• AIM OF THE TASK
Reproduce only this stretch of the listing below: from the line with "Click the Windows Start orb" through the line with "Given: Click first", exactly as written, with pictures excluded.

DATA SHOWN below:

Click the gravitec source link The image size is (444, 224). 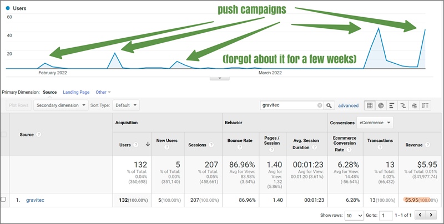coord(36,199)
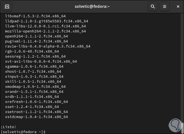This screenshot has width=184, height=134.
Task: Click the rav1e-libs package line
Action: pyautogui.click(x=47, y=46)
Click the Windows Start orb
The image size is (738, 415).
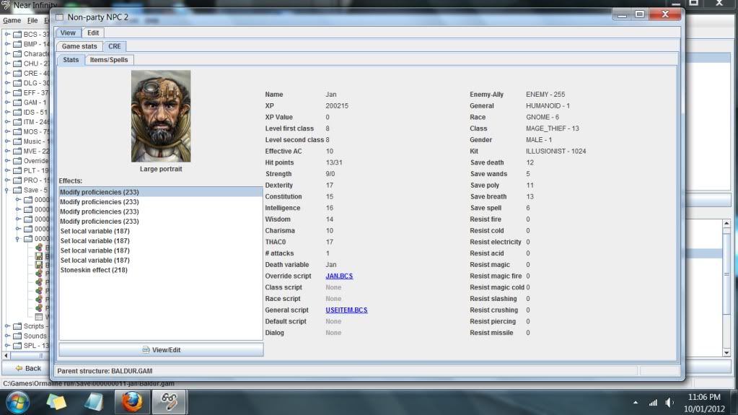coord(19,401)
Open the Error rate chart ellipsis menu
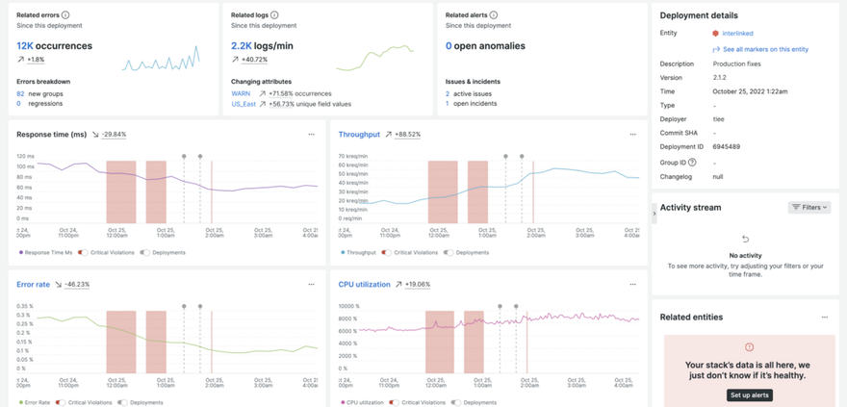847x407 pixels. pos(311,285)
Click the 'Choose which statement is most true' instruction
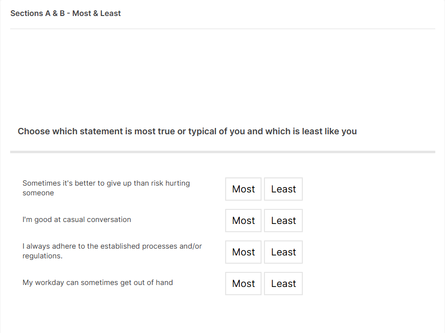The height and width of the screenshot is (333, 445). click(187, 131)
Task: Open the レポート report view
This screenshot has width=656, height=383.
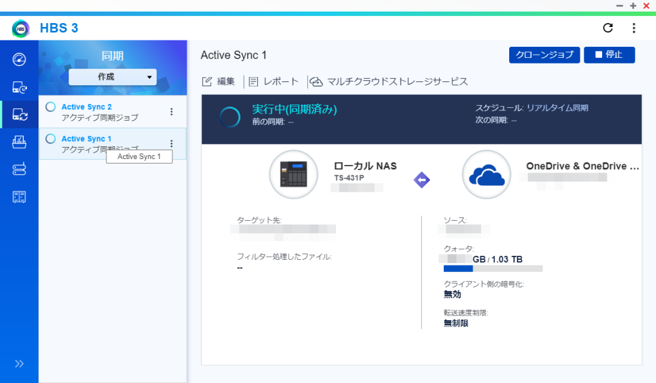Action: 274,81
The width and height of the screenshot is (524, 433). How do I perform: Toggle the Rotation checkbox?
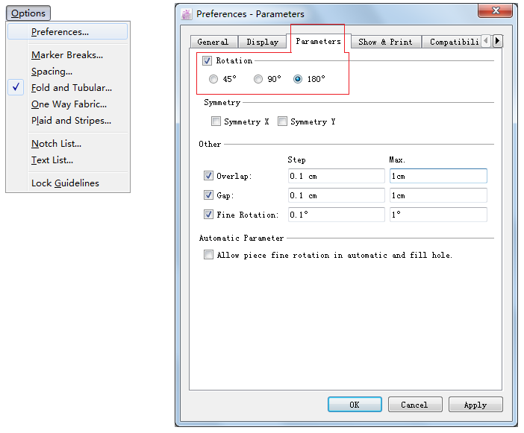click(x=208, y=61)
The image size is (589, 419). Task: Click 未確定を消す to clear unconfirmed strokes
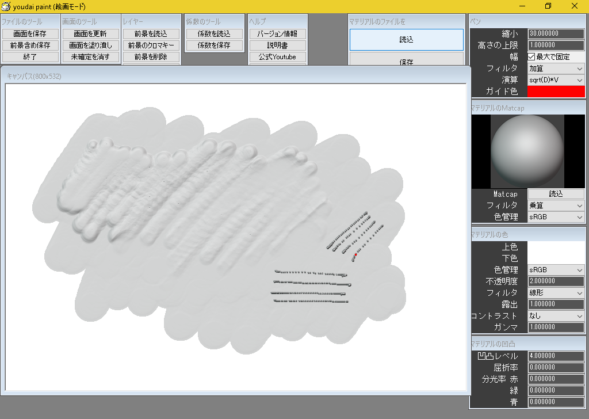90,57
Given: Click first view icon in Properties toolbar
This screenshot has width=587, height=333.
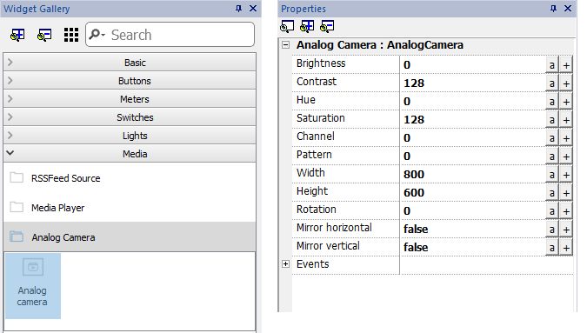Looking at the screenshot, I should coord(287,26).
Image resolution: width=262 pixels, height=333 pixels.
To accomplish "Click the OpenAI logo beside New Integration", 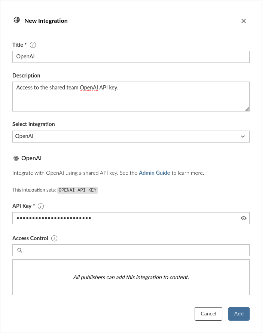I will coord(16,21).
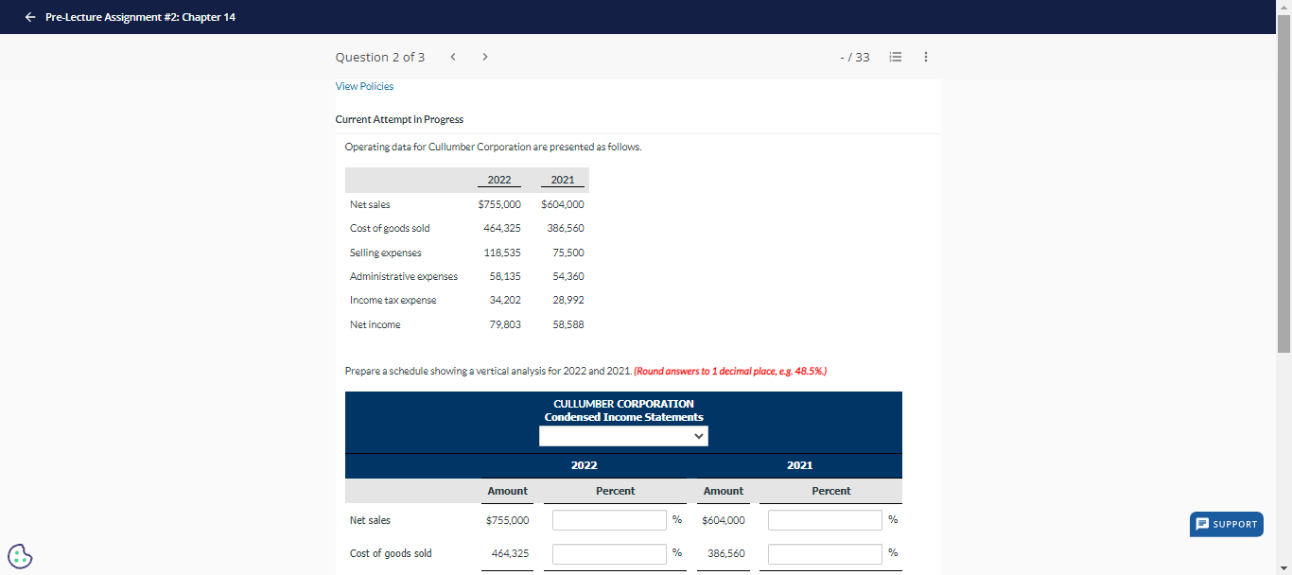The height and width of the screenshot is (575, 1292).
Task: Focus the 2022 Net sales percent field
Action: point(609,519)
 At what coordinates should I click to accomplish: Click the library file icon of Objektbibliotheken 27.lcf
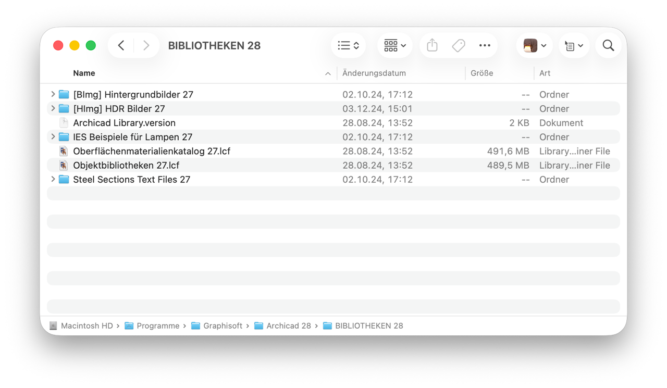(x=64, y=165)
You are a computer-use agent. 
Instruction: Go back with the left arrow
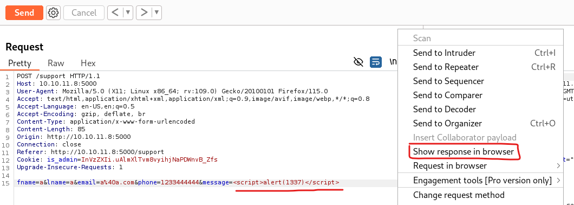tap(115, 13)
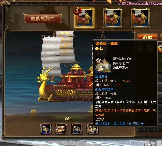The width and height of the screenshot is (162, 146).
Task: Click the large white sail on ship preview
Action: click(x=58, y=52)
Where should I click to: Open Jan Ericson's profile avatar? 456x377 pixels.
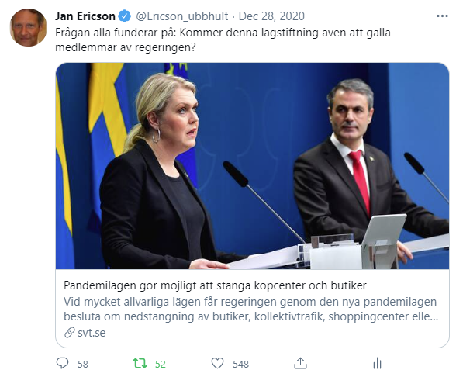point(28,27)
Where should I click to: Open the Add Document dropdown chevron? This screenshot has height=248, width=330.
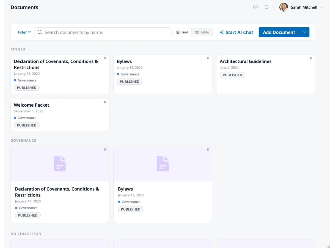[x=304, y=32]
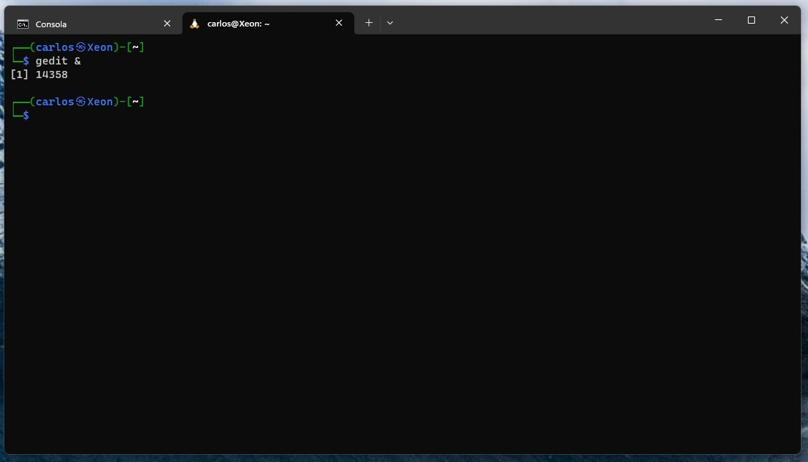Click the blank terminal area below the prompt
The image size is (808, 462).
pyautogui.click(x=401, y=287)
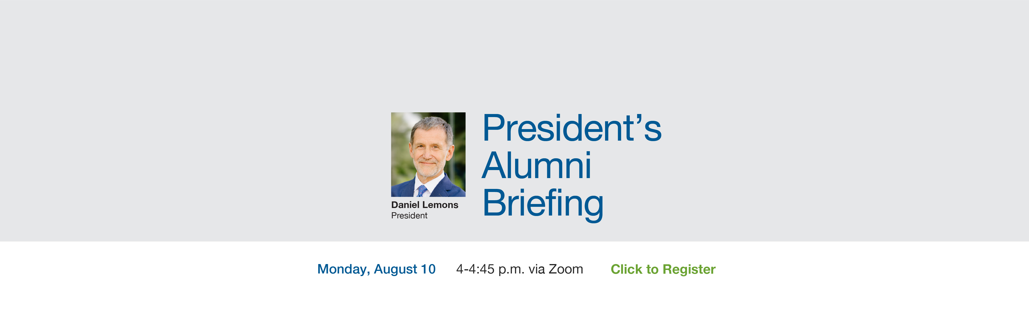Screen dimensions: 1029x322
Task: Click the '4-4:45 p.m. via Zoom' text
Action: pyautogui.click(x=520, y=270)
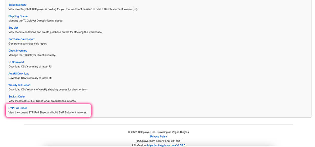Open Direct Inventory management link
The image size is (315, 147).
click(x=18, y=51)
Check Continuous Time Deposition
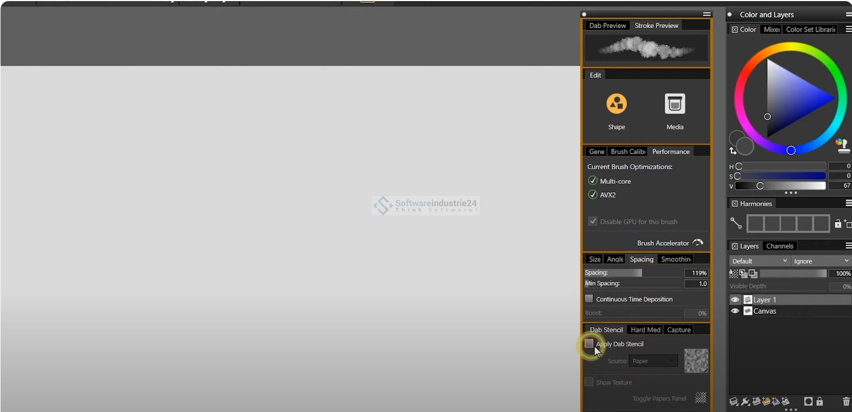 [x=589, y=299]
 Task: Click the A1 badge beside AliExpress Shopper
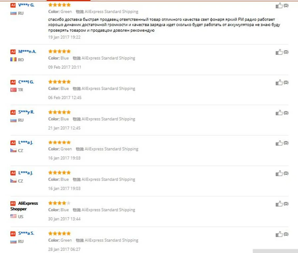(x=13, y=203)
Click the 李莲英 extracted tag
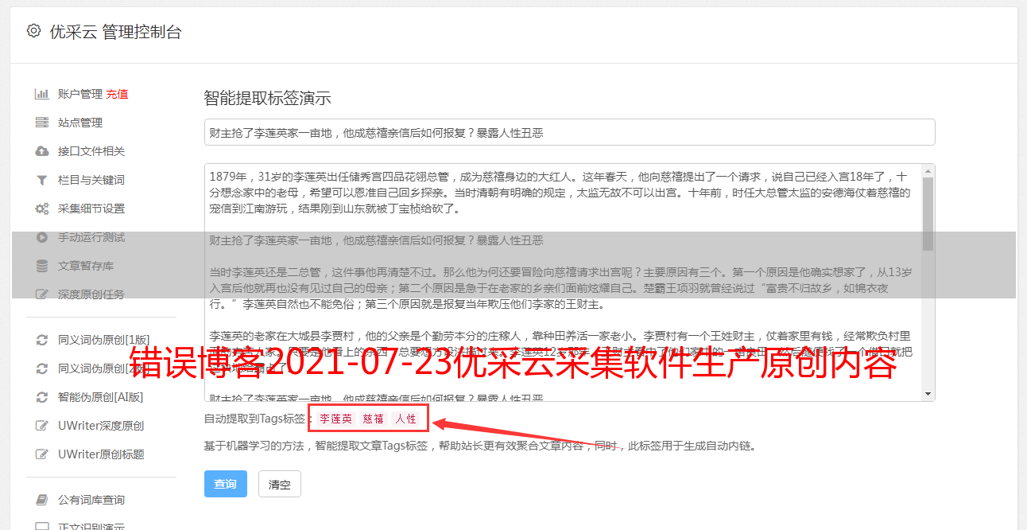Image resolution: width=1027 pixels, height=530 pixels. click(x=336, y=419)
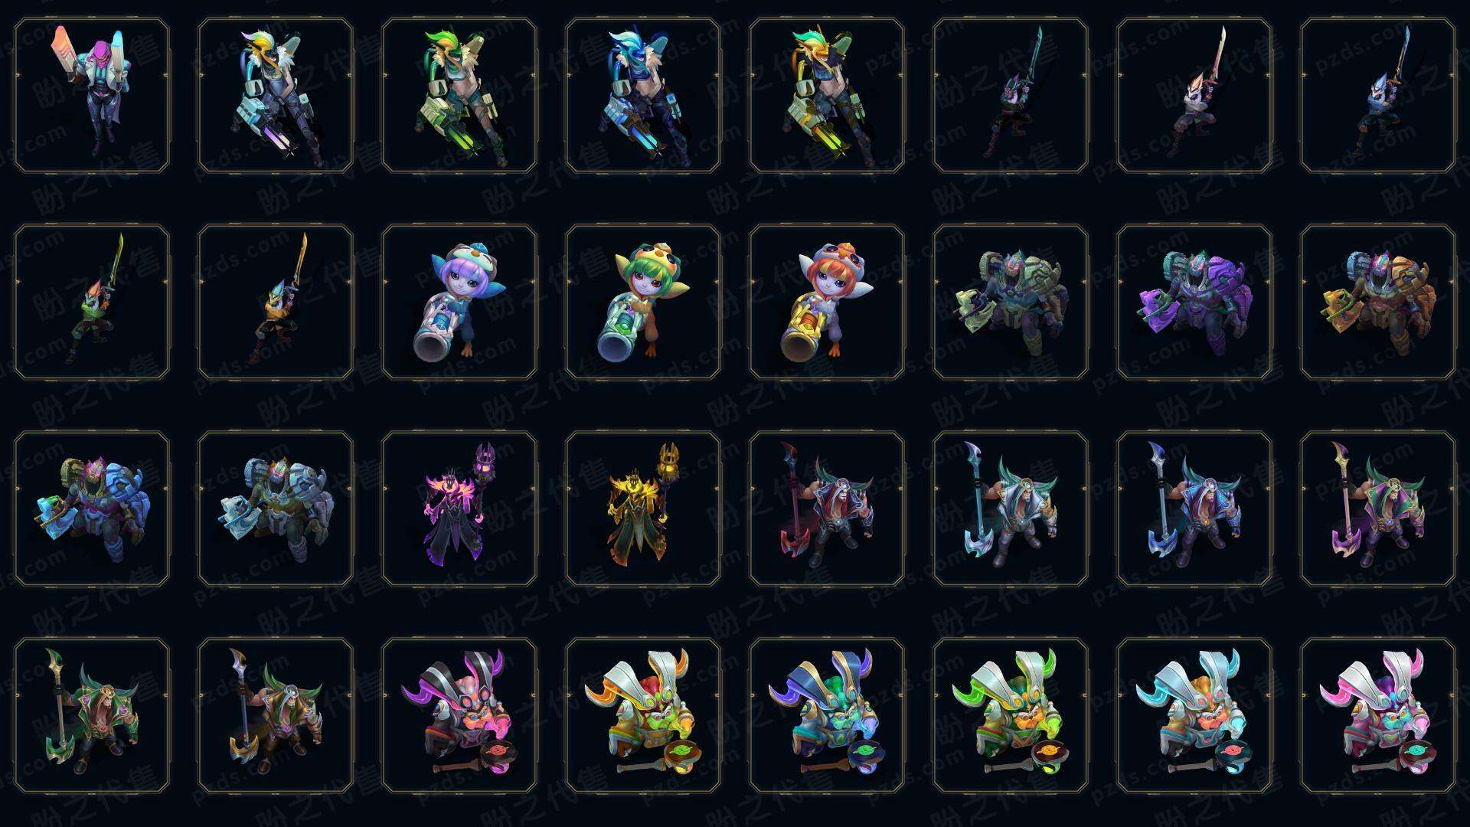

End of DATA SHOWN.

• EXERCISE RESPONSE
Click the Windows Start orb
The image size is (738, 415).
coord(19,401)
Open the Error rate chart ellipsis menu
847x407 pixels. pos(311,285)
Click the 'Choose which statement is most true' instruction
The height and width of the screenshot is (333, 445). click(187, 131)
Task: Open the レポート report view
This screenshot has width=656, height=383.
Action: 274,81
The width and height of the screenshot is (524, 433). How do I perform: Toggle the Rotation checkbox?
click(x=208, y=61)
The image size is (589, 419). Task: Click 未確定を消す to clear unconfirmed strokes
90,57
Given: Click first view icon in Properties toolbar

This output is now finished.